As part of the assistance, the Agriculture Input Warehouse will today make available 2,000 sacks of fertiliser, which, along with another 2,000 sacks to come at the end of the month, are valued EC$304,000.

“The package, which we are providing, is calculated at two sacks of the fertilizer NPK per acre,” Gonsalves explained.

He said 18 per cent — 405 of the 2,300 acres — of the nation’s bananas have been culled because of black sigatoka.

“It’s a significant amount but not so terrible as not to afford a recovery once you have a proper programme to recover,” Gonsalves said.

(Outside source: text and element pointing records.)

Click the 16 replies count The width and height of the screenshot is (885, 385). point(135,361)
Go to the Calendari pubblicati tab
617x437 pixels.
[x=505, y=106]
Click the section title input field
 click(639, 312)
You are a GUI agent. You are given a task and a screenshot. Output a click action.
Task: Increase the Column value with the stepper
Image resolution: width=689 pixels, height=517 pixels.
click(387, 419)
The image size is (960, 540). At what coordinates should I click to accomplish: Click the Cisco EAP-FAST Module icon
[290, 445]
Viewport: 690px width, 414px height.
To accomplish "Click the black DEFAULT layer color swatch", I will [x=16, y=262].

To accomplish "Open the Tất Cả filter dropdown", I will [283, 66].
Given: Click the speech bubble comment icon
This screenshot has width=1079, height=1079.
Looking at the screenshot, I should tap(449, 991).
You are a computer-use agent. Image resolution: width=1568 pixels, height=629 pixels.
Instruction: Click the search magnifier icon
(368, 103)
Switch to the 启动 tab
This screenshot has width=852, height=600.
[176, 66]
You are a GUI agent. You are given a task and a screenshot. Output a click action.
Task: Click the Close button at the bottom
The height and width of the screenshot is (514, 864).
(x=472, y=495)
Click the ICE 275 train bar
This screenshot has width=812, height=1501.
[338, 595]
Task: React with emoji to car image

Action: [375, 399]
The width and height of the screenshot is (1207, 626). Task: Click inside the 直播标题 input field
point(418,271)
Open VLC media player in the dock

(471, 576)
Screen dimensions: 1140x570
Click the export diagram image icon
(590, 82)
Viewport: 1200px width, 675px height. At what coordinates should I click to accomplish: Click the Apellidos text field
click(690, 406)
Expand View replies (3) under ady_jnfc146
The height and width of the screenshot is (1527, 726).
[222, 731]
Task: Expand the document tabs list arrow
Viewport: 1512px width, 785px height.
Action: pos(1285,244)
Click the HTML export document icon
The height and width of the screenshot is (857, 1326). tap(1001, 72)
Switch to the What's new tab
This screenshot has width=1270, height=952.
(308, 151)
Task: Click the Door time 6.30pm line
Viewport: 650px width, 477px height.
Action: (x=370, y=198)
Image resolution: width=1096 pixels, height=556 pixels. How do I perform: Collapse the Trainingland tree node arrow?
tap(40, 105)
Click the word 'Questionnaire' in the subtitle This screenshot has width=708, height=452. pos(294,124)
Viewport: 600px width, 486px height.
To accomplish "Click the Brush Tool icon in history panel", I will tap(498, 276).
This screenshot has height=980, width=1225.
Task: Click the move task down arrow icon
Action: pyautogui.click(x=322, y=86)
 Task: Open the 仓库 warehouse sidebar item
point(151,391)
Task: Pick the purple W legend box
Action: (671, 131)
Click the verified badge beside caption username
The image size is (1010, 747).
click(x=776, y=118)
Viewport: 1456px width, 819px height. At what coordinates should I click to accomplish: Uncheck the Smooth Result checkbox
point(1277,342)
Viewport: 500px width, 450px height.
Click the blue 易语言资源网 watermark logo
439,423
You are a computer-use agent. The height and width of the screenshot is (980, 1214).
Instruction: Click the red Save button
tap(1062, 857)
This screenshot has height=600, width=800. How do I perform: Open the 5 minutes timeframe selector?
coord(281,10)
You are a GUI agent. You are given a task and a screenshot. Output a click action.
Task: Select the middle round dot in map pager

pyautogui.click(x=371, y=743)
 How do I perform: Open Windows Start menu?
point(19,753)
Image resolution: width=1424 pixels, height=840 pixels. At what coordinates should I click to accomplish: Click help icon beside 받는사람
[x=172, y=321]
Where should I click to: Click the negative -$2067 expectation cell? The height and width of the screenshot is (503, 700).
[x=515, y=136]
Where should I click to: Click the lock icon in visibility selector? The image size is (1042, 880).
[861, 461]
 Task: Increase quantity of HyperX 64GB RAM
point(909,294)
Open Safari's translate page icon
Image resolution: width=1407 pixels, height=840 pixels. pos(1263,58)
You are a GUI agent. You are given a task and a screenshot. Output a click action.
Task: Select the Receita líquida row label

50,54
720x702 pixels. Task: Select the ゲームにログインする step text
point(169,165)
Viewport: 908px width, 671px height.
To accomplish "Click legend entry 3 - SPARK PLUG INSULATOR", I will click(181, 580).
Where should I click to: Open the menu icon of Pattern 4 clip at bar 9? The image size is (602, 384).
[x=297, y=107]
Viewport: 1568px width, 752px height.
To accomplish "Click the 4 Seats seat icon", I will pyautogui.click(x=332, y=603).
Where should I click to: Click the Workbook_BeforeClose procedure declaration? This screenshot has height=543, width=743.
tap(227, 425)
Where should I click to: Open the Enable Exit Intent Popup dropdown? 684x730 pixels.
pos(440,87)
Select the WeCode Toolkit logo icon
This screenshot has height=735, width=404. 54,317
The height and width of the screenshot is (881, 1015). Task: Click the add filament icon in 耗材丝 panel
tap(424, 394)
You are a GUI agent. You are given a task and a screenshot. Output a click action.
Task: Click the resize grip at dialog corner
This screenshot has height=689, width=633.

He said that Cabinet has decided, “to do $4 per bunch”, which translates to $3,000 for each acre of banana slashed because of the disease.

The Prime Minister said this is “a reasonable form of assistance” and is comparable to the figure used in St. Lucia “where forms of assistance have also been offered”.

The government will also give farmers EC$1,132,652 in “black sigatoka further assistance” even as they finalise the list of plantain farmers but anticipates paying EC$400,000 in assistance to them.

Gonsalves further said that 185,600 seedlings would be distributed over the next two weeks with a further EC$81,225 worth of seeds to be distributed sometime later.

“Things are challenging but never to challenging for this government or this prime minister to find money for the farmers,” said Gonsalves, who also said he is “not a magician”.